§ AIM OF THE EXERCISE:
Go through the material and copy each line that includes "computer".

§ DATA SHOWN:
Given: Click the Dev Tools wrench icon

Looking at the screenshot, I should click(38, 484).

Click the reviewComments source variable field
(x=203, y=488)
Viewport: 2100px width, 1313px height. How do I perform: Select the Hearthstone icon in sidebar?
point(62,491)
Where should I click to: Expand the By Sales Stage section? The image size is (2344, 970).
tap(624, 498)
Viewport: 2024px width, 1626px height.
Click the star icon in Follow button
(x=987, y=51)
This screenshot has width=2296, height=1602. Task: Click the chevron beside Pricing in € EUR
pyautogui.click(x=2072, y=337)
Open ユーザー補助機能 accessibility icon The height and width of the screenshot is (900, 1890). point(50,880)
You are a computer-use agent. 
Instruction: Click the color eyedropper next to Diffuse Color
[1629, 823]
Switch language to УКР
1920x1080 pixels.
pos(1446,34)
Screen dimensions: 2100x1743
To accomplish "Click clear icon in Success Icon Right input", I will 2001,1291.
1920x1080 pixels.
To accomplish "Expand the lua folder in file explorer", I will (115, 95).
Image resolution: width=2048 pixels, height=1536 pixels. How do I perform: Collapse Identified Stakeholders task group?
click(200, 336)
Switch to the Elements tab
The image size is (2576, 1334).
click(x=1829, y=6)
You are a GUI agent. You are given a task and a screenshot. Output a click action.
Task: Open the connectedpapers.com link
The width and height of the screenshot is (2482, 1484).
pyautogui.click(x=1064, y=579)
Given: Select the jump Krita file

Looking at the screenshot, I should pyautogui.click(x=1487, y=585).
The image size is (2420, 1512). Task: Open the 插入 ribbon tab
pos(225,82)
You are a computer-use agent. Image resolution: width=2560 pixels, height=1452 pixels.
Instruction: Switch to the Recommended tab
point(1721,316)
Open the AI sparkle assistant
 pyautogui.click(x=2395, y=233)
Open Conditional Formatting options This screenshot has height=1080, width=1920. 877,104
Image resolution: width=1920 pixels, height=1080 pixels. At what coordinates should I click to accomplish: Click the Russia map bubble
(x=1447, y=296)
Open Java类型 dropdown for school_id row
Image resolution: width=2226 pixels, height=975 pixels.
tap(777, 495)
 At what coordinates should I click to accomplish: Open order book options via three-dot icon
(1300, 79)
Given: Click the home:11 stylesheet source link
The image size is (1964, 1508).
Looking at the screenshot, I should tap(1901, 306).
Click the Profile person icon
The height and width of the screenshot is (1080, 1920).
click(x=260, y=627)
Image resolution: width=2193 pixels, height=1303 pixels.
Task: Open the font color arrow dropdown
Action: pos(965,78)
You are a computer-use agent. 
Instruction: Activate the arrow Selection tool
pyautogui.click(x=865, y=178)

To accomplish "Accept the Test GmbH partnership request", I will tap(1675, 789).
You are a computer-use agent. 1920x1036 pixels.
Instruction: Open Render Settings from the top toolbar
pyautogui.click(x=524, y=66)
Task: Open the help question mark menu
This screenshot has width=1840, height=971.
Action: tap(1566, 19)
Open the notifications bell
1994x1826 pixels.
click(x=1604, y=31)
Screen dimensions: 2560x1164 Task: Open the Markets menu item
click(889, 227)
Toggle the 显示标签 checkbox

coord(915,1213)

§ EXPECTED OUTPUT:
You are a computer-use agent. 
You are a computer-use agent. Image resolution: width=2560 pixels, height=1452 pixels.
You are a computer-use agent. 
You are a computer-use agent. 1920x1036 pixels.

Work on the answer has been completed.